Evolution of the glucose-6-phosphate isomerase: the plasticity of primary metabolism in photosynthetic eukaryotes

Carina Grauvogel, Henner Brinkmann, Jörn Petersen
Molecular Biology and Evolution 2007, 24 (8): 1611-21
Glucose-6-phosphate isomerase (GPI) has an essential function in both catabolic glycolysis and anabolic gluconeogenesis and is universally distributed among Eukaryotes, Bacteria, and some Archaea. In addition to the cytosolic GPI, land plant chloroplasts harbor a nuclear encoded isoenzyme of cyanobacterial origin that is indispensable for the oxidative pentose phosphate pathway (OPPP) and plastid starch accumulation. We established 12 new GPI sequences from rhodophytes, the glaucophyte Cyanophora paradoxa, a ciliate, and all orders of complex algae with red plastids (haptophytes, diatoms, cryptophytes, and dinoflagellates). Our comprehensive phylogenies do not support previous GPI-based speculations about a eukaryote-to-prokaryote horizontal gene transfer from metazoa to gamma-proteobacteria. The evolution of cytosolic GPI is largely in agreement with small subunit analyses, which indicates that it is a specific marker of the host cell. A distinct subtree comprising alveolates (ciliates, apicomplexa, Perkinsus, and dinoflagellates), stramenopiles (diatoms and Phytophthora [oomycete]), and Plantae (green plants, rhodophytes, and Cyanophora) might suggest a common origin of these superensembles.

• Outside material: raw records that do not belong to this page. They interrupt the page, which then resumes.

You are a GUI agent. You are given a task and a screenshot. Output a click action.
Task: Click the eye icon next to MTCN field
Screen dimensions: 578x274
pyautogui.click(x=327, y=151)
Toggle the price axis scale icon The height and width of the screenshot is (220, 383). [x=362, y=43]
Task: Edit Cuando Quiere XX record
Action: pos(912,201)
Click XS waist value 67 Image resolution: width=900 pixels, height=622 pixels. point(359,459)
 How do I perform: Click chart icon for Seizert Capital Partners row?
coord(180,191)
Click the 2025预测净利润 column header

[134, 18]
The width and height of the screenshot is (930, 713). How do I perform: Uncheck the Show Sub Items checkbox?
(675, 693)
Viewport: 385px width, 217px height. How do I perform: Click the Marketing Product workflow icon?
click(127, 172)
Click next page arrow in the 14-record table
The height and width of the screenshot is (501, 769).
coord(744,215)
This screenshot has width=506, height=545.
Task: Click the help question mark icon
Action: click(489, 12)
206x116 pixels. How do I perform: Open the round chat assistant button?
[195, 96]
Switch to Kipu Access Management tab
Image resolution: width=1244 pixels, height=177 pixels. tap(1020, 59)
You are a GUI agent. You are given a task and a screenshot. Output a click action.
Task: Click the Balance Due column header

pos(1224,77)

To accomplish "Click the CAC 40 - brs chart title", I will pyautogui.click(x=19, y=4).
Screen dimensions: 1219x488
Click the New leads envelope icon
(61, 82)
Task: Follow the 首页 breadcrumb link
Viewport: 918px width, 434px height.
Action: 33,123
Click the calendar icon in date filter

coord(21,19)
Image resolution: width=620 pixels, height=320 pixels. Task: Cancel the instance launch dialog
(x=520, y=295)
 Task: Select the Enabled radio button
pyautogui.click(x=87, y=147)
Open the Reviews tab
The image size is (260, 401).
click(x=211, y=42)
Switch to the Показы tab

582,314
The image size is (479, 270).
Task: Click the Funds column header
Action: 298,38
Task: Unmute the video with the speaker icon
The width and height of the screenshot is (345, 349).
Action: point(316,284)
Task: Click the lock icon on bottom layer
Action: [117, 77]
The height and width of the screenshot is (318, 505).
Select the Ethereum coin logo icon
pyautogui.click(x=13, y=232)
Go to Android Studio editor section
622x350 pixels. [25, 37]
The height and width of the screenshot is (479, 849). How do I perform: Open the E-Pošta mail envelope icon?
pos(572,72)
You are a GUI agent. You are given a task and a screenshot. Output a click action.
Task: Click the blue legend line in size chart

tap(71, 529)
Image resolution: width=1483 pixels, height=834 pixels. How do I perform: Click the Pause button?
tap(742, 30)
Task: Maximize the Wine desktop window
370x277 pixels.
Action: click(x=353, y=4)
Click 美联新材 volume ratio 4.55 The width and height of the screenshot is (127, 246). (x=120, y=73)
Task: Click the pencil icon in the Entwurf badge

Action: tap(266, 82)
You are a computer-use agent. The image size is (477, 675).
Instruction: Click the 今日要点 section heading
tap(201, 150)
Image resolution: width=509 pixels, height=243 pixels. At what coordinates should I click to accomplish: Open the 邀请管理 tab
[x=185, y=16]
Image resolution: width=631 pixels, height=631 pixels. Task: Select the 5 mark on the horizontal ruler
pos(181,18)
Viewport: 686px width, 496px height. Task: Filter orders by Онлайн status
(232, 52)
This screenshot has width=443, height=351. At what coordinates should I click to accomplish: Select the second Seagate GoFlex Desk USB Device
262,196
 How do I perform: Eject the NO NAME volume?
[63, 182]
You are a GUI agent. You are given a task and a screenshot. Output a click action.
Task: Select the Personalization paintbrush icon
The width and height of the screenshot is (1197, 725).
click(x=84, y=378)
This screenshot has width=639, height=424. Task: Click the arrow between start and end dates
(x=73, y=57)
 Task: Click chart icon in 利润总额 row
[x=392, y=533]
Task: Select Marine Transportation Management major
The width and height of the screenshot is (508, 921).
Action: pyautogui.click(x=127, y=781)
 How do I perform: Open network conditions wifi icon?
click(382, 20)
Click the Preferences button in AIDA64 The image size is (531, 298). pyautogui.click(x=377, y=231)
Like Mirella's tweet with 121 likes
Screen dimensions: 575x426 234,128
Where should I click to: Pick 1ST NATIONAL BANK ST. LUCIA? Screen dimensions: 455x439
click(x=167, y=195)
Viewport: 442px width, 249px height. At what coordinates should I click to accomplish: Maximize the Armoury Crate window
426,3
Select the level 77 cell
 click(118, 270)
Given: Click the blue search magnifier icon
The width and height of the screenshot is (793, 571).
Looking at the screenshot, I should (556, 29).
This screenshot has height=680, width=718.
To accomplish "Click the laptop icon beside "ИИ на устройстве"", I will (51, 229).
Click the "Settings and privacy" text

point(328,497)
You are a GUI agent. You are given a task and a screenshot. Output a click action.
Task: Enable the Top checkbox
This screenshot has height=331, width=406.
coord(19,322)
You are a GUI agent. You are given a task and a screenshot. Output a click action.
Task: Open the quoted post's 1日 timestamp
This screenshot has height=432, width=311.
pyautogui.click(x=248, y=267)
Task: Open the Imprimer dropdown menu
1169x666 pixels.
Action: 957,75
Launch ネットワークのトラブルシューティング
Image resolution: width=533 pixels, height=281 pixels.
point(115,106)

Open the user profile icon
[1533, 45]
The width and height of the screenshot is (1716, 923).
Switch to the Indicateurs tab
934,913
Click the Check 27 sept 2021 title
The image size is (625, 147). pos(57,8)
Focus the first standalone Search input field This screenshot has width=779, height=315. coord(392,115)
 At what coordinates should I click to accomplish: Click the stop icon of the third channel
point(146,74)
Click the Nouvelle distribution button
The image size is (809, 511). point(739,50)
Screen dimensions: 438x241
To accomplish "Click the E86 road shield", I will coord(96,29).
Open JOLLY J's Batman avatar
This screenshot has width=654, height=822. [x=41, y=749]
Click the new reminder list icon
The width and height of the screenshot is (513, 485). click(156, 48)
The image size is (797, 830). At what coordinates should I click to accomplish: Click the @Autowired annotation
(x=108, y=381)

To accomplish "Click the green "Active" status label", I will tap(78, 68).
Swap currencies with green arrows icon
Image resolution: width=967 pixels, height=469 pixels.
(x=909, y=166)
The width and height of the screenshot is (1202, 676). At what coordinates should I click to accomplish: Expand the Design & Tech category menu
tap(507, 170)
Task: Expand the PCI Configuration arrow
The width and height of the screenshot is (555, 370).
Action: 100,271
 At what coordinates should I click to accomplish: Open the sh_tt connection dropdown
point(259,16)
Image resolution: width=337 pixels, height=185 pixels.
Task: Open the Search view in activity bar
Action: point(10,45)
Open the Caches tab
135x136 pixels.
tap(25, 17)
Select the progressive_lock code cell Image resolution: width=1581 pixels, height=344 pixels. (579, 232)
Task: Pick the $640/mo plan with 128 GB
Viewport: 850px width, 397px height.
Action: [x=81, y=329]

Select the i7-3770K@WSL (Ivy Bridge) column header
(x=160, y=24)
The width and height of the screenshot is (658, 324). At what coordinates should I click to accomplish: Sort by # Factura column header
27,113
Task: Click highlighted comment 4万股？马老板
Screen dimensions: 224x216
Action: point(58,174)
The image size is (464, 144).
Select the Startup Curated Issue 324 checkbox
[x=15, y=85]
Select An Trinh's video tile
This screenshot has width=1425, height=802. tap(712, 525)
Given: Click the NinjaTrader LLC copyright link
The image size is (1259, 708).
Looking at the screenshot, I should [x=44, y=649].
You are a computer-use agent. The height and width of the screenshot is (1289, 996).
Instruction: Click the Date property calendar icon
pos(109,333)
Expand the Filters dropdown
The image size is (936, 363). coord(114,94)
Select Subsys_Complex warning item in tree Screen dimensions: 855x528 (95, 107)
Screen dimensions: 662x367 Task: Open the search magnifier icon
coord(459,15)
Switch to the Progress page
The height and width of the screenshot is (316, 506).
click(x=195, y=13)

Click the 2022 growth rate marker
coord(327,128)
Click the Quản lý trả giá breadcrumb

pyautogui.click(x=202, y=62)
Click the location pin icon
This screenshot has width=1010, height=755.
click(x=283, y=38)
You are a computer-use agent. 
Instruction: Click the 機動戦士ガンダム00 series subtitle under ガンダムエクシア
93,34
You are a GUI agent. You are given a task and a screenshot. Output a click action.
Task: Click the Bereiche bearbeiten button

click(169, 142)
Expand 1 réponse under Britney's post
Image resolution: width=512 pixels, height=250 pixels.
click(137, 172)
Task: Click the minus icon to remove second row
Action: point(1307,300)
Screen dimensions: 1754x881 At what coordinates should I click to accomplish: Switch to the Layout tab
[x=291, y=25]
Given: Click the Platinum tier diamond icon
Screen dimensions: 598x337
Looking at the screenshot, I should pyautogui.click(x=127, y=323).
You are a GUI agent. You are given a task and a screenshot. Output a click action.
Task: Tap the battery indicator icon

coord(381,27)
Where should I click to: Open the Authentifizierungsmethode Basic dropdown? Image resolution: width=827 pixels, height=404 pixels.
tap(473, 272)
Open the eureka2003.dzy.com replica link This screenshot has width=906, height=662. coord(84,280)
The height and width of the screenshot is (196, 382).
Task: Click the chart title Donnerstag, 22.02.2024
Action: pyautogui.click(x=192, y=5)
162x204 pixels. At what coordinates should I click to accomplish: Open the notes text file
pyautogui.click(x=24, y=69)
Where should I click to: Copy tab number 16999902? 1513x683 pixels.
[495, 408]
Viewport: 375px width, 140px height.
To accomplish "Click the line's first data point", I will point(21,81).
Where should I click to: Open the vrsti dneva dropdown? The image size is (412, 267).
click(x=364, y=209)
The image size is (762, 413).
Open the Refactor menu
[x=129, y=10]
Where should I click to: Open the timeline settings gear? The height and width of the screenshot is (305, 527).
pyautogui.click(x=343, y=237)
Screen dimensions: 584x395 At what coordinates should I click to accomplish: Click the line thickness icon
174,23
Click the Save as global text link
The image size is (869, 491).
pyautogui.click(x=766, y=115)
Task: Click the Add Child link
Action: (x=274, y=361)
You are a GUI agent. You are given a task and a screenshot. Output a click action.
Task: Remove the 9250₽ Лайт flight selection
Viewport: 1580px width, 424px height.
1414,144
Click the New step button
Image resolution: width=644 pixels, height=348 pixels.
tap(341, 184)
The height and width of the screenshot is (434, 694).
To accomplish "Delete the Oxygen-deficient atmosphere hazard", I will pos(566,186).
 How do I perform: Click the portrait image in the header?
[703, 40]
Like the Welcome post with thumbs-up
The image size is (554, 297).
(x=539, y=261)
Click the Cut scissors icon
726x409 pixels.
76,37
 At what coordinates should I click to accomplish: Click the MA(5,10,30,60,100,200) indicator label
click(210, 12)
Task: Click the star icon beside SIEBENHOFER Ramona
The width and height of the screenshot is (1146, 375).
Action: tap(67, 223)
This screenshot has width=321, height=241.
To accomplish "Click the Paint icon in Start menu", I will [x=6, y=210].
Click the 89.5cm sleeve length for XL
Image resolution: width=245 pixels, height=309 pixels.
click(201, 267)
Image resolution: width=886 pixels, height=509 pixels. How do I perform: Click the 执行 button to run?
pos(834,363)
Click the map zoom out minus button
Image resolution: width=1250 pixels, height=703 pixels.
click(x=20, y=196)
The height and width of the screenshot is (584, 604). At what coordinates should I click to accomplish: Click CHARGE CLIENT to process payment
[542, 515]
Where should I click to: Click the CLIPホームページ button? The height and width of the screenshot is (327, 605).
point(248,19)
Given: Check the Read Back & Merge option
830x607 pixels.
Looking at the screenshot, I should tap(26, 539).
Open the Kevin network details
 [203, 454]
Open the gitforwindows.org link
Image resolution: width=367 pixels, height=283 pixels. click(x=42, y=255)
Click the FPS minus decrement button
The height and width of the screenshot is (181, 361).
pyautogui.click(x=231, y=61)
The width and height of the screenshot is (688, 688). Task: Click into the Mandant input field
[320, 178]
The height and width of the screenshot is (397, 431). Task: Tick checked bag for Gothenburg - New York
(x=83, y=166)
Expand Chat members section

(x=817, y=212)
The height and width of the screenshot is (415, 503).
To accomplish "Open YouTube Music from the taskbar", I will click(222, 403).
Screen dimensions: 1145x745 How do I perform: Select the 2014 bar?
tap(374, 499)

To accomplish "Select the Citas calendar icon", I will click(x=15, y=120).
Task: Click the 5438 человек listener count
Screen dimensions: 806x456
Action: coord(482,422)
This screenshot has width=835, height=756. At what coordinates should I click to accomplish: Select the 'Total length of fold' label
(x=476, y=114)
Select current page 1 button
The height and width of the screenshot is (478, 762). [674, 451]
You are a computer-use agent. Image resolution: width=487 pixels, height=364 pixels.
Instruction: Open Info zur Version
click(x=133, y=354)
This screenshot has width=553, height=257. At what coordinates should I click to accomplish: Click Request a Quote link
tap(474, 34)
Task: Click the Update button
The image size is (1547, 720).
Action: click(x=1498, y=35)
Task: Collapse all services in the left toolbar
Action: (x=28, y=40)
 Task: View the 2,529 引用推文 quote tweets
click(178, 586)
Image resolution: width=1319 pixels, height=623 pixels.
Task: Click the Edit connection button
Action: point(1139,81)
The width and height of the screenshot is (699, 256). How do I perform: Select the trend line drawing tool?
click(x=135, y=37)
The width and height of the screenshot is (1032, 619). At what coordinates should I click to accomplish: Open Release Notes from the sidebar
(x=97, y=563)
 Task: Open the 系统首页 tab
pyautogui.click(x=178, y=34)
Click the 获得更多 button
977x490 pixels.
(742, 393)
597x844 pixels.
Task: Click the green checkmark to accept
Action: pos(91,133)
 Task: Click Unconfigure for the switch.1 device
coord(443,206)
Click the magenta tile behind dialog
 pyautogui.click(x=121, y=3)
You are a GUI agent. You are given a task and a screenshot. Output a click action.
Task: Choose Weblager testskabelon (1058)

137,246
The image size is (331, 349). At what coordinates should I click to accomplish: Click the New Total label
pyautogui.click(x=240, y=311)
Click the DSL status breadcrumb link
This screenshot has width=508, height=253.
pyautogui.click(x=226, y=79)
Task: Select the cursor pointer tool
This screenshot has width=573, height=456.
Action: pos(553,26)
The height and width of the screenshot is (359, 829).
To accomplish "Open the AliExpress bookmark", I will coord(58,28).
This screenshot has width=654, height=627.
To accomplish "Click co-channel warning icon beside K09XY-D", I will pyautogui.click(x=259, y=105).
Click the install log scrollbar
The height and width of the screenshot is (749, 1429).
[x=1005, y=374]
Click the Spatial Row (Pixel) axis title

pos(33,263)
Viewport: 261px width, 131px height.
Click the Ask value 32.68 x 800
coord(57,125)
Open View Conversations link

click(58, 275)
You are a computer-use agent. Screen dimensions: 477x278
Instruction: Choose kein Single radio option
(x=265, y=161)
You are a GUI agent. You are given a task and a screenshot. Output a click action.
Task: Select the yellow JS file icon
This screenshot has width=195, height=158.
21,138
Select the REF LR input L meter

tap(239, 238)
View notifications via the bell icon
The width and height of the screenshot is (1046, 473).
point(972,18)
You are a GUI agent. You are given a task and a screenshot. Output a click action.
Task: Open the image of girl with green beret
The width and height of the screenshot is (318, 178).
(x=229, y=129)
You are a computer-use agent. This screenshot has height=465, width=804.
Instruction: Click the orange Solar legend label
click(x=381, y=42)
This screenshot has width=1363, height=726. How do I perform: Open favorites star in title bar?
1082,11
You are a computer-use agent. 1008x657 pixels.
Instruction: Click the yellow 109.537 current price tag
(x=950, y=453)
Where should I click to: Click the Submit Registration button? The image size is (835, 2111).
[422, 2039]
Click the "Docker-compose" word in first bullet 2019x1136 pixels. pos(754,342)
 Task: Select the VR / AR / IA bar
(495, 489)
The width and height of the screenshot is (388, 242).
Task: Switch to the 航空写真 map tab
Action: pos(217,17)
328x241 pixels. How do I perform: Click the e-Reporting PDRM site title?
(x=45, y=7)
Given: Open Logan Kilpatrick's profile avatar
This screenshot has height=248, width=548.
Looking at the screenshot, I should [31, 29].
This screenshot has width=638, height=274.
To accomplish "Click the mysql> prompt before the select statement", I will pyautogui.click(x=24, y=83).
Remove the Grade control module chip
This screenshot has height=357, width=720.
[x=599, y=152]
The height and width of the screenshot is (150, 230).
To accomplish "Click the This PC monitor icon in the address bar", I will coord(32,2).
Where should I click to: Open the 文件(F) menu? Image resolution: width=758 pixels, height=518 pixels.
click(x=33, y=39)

Finally, in contrast to land plants where the plastid GPI is of cyanobacterial origin, chlorophytes and rhodophytes independently recruited a duplicate of the cytosolic GPI that subsequently acquired a transit peptide for plastid import. A secondary loss of the cytosolic isoenzyme and the plastid localization of the single GPI in chlorophycean green algae is compatible with physiological studies. Our findings reveal the fundamental importance of the plastid OPPP for Plantae and document the plasticity of primary metabolism.